A ball will move in a large arc with spin, but a [uniform] disk on a 2D surface will not.
For the disk it's center of spin is the same as it's center of gravity, so there is no torque applied. (As mentioned by duffymo, a nonuniform disk will have a torque applied.)
For a uniform ball, if the axis of the spin is not perpendicular to the table, this causes the ball to experience a rotational torque which causes it to move in a slight arc. The arc has a large radius, and the torque is slight, so usually friction makes the ball stop quickly.
If there was a sideways velocity, the ball would move along a parabola, like a falling object. The torque component (and the radius of the arc) can be computed in the same way you do for a precessing top. It's just that the ball sits at the tip of the top (err....) and the bottom is "imaginary".

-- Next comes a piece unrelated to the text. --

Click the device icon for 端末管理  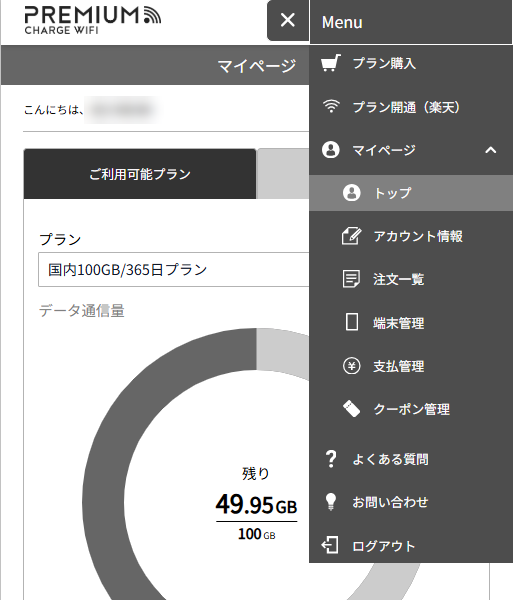(x=352, y=322)
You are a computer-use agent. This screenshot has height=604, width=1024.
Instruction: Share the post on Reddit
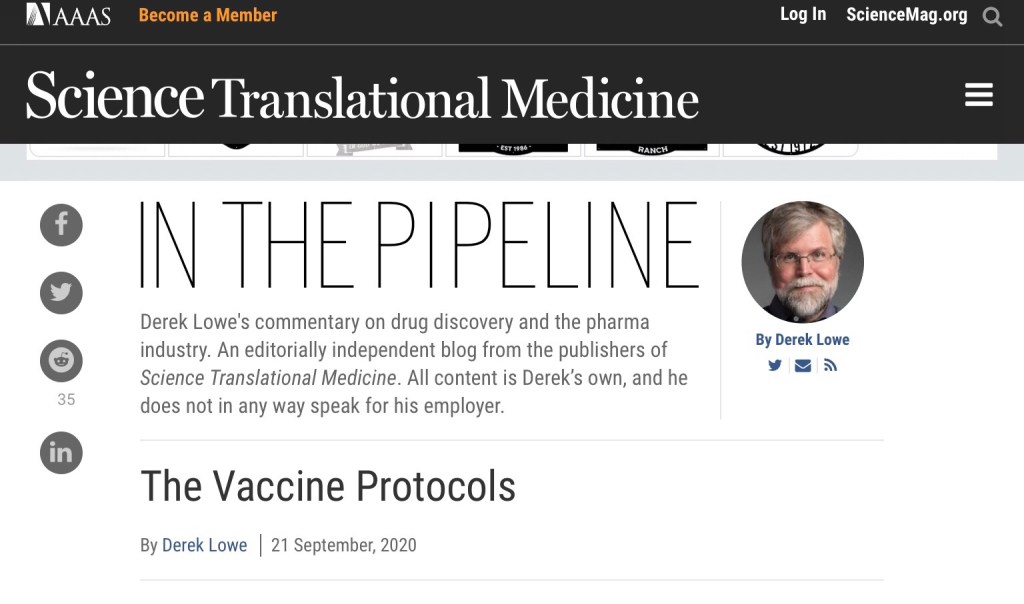61,361
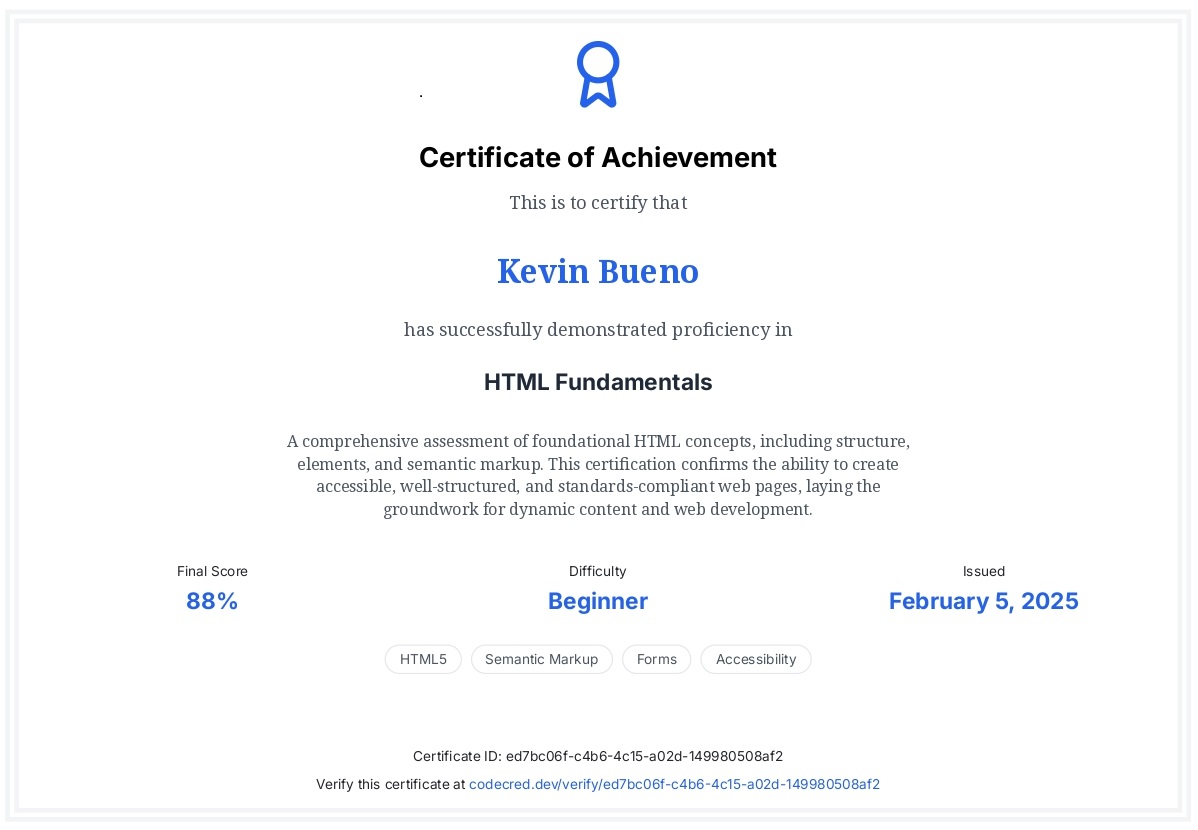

Top equation: http://hyperphysics.phy-astr.gsu.edu/HBASE/top.html
omega_p = mgr/I/omega
where
omega_p = rotational velocity...dependent on how quickly you want friction to slow the ball
m = ball mass
g = 9.8 m/s^2 (constant)
r = distance from c.g. (center of ball) to center, depends on angle of spin axis (solve for this)
omega = spin rate of ball
I = rotational inertia of a sphere
My 2 cents.
Numerical integration of Newton's laws of motion would be what I'd recommend. Draw the free body diagram of the disk, give the initial conditions for the system, and numerically integrate the equations for acceleration and velocity forward in time. You have three degrees of freedom: x, y translation in the plane and the rotation perpendicular to the plane. So you'll have six simultaneous ODEs to solve: rates of change of linear and angular velocities, rates of change for two positions, and the rate of change of angular rotation.
Be warned: friction and contact make that boundary condition between the disk and the table non-linear. It's not a trivial problem.
There could be some simplifications by treating the disk as a point mass. I'd recommend looking at Kane's Dynamics for a good understanding of the physics and how to best formulate the problem.
I'm wondering if the bending of the path that you're imagining would occur with a perfectly balanced disk. I haven't worked it out, so I'm not certain. But if you took a perfectly balanced disk and spun it about its center there'd be no translation without an imbalance, because there's no net force to cause it to translate. Adding in an initial velocity in a given direction wouldn't change that.
But it's easy to see a force that would cause the disk to deviate from the straight path if there was an imbalance in the disk. If I'm correct, you'll have to add an imbalance to your disk to see bending from a straight line. Perhaps someone who's a better physicist than me could weigh in.
When you say friction u, I'm not sure what you mean. Usually there is a coefficient of friction C, such that the friction F of a sliding object = C * contact force.
The disk is modeled as a single object consisting of some number of points arranged in circles about the center.
For simplicity, you might model the disk as a hexagon evenly filled with points, to make sure every point represents equal area.
The weight w of each point is the weight of the portion of the disk that it represents.
It's velocity vector is easily computed from the velocity and rotation rate of the disk.
The drag force at that point is minus its weight times the coefficient of friction, times a unit vector in the direction of its velocity.
If the velocity of a point becomes zero, its drag vector is also zero.
You will probably need to use a tolerance about zero, else it might keep jiggling.
To get the total deceleration force on the disk, sum those drag vectors.
To get the angular deceleration moment, convert each drag vector to an angular moment about the center of the disk, and sum those.
Factor in the mass of the disk and angular inertia, then that should give linear and angular acclerations.
For integrating the equations of motion, make sure your solver can handle abrupt transitions, like when the disk stops.
A simple Euler solver with really fine stepsize might be good enough.